Nikita’s mouth fell open to protest, but the words never finished making their way out of her mouth before Owen pivoted and left. She couldn’t dwell on that any further, there were other priorities now.

There was another in Amanda’s office when Nikita arrived. From the soft waves of blonde curls and the rigid shoulders, Nikita surmised who she was before seeing her face.

“Nikita.” Kelly’s smile was not unfriendly, if perfunctory.

Nikita nodded in acknowledgement before taking a seat at the table. “Kelly.”

The click of tastefully expensive heels proceeded Amanda before she entered the room. She sat with a grace that both agents could only emulate.

“Now that we’re all here,” Amanda said with a perfected curve of her lips, “I’ve called the both of you here because this mission not only has a small window, you’ll be entering enemy territory, and your objective will be the retrieval of a hostile asset.”

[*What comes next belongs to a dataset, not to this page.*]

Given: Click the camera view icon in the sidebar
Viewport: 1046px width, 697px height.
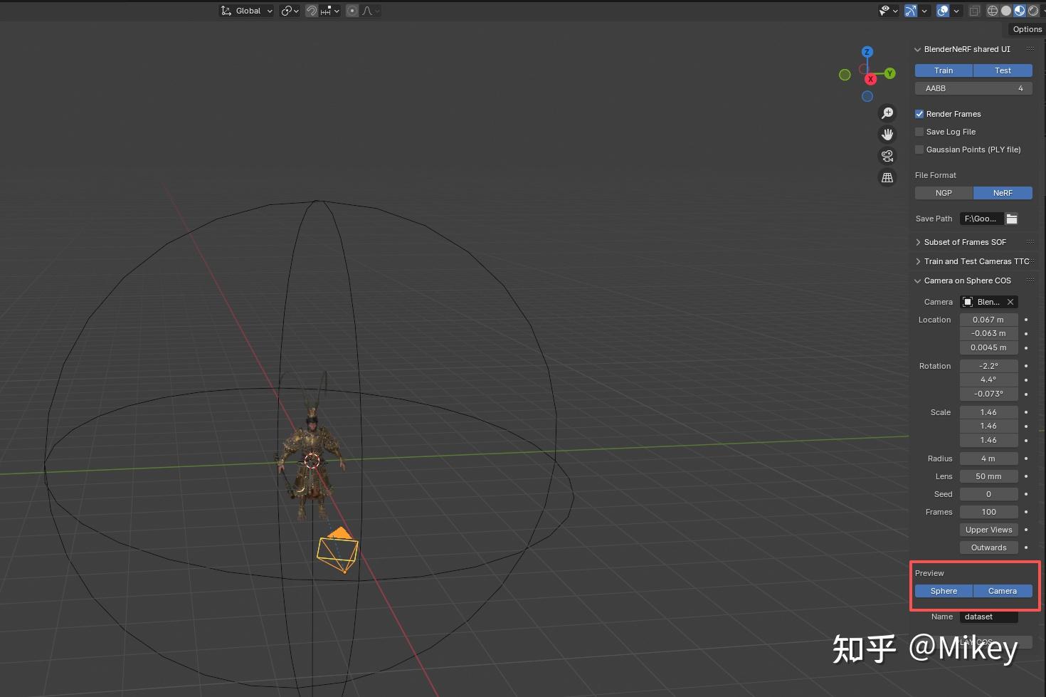Looking at the screenshot, I should click(887, 155).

“Amanda,” Nikita interrupted. She paused, deliberating the risks before continuing, “We have a lead on Michael, I need to be on top of it.”

“I’m aware. This mission needs you, Nikita. Owen can perform the preliminary surveillance until your return. As I said, we have a small window for this operation.” Amanda’s expressively placid face brokered no further arguments.

“You said Michael was a priority,” Nikita responded stiffly.

Amanda said nothing and switched on the flat screen on the opposite wall. The image of a man exiting a nondescript door was all they had available. “Ari Tasarov. Nikita, you were the last person in Division to successfully infiltrate Gogol’s defenses and return alive. You came closest to removing him.”

His eight year old son had been in the way, Nikita thought mutedly, her eyes downcast.

As if satisfied with Nikita’s silence as acquiescence, Amanda continued, “He’s been a frequent visitor of a Gogol detention facility in Ankara. We have intel that one of the prisoners has special insight into a range of delicate proceedings. Tasarov is relocating the prisoner to an unknown location. Your mission is to intercept the transport and retrieve the prisoner. We don’t know the disposition of the prisoner, so you’re to treat him as a hostile asset.”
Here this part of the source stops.